Cardioembolic stroke (CS) due to atrial fibrillation (AF) bears a high risk of unfavorable outcome. Treatment with a non-vitamin K antagonist oral anticoagulant (NOAC) reduces this risk. NOAC dosage occurs on a thin line during the acute phase of the stroke unit when the patient is threatened by both recurrent CS and a hemorrhagic stroke. It is often adapted to renal function—usually glomerular filtration rate (GFR)—to prevent both under- and overdosing. This study investigates the hypothetical risk of incorrect NOAC dosage after acute stroke when relying on plasma creatinine alone in comparison to a more exact renal function assessment including urine collection.

Methods

In a cohort study on consecutive 481 patients treated in a stroke unit with acute stroke and AF, the GFR estimated from plasma creatinine (eGFR) was compared to concurrent creatinine clearance measurement (CrCl) from urine collection regarding the hypothetically derived NOAC dosage.

Results

The risk of incorrect dosage (mean, 95% confidence interval) was 6.9% (4.8–9.5), 26% (23–31), 38% (33–42), and 20% (16–23) for apixaban, dabigatran, edoxaban, and rivaroxaban, respectively.

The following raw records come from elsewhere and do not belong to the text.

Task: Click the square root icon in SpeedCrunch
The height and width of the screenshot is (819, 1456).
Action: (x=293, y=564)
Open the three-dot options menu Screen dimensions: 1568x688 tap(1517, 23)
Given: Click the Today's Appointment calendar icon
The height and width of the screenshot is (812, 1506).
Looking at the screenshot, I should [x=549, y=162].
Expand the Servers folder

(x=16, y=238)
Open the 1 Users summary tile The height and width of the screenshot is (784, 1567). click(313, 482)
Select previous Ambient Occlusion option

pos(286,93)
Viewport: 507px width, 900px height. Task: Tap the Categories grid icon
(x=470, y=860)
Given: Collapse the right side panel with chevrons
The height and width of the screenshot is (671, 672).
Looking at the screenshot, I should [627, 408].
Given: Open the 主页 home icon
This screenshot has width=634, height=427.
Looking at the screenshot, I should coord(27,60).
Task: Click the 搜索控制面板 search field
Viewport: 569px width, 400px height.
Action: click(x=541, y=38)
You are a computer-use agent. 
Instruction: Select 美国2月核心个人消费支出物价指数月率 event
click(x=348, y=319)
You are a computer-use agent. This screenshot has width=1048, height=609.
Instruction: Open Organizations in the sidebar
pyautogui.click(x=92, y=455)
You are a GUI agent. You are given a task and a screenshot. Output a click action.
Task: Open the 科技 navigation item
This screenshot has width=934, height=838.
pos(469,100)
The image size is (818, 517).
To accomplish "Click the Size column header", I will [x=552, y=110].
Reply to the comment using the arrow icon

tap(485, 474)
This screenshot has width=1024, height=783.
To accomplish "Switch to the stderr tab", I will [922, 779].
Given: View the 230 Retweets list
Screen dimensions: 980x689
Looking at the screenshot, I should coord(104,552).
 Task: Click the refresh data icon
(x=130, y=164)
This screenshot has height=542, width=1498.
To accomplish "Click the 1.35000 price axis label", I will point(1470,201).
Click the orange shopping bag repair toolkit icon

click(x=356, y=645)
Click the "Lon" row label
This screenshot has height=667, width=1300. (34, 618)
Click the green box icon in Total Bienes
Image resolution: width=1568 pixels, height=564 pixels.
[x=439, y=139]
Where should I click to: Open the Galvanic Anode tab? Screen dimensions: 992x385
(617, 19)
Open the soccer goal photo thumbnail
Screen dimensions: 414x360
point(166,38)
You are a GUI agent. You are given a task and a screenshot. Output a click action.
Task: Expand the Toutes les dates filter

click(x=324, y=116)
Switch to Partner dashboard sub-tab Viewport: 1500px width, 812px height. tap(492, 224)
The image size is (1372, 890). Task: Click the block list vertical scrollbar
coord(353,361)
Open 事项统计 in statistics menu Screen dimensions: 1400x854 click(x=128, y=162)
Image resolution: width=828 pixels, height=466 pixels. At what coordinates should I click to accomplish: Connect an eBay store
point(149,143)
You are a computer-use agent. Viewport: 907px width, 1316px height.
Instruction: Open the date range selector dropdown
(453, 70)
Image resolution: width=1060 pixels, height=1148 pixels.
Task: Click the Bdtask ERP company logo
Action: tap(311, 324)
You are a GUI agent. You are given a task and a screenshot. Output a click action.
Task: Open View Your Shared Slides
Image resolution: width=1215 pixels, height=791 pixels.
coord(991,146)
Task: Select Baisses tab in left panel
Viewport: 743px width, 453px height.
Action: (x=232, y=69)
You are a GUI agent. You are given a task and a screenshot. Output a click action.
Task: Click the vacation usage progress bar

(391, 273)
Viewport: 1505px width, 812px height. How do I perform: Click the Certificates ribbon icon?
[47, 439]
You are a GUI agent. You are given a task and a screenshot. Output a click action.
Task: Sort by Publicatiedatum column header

The overall risk for incorrect dosage of any NOAC was 23% (21–25). Thresholds for age and admission eGFR were optimized to achieve an overall risk below 5% by additional CrCl measurements in selected patients (apixaban <36 ml/min and any age, dabigatran <75 ml/min and >70 y, edoxaban >36 ml/min and >58 y, rivaroxaban <76 ml/min and >75 y, any NOAC <81 ml/min and >54 y). The resulting portion of patients requiring an additional CrCl measurement was 10, 60, 80, 55, and 65% for apixaban, dabigatran, edoxaban, rivaroxaban, and any NOAC, respectively.

Conclusions

There is a considerable risk of incorrect NOAC dosage in patients with acute CS treated in a stroke unit that can be lowered by targeted CrCl measurements in selected patients.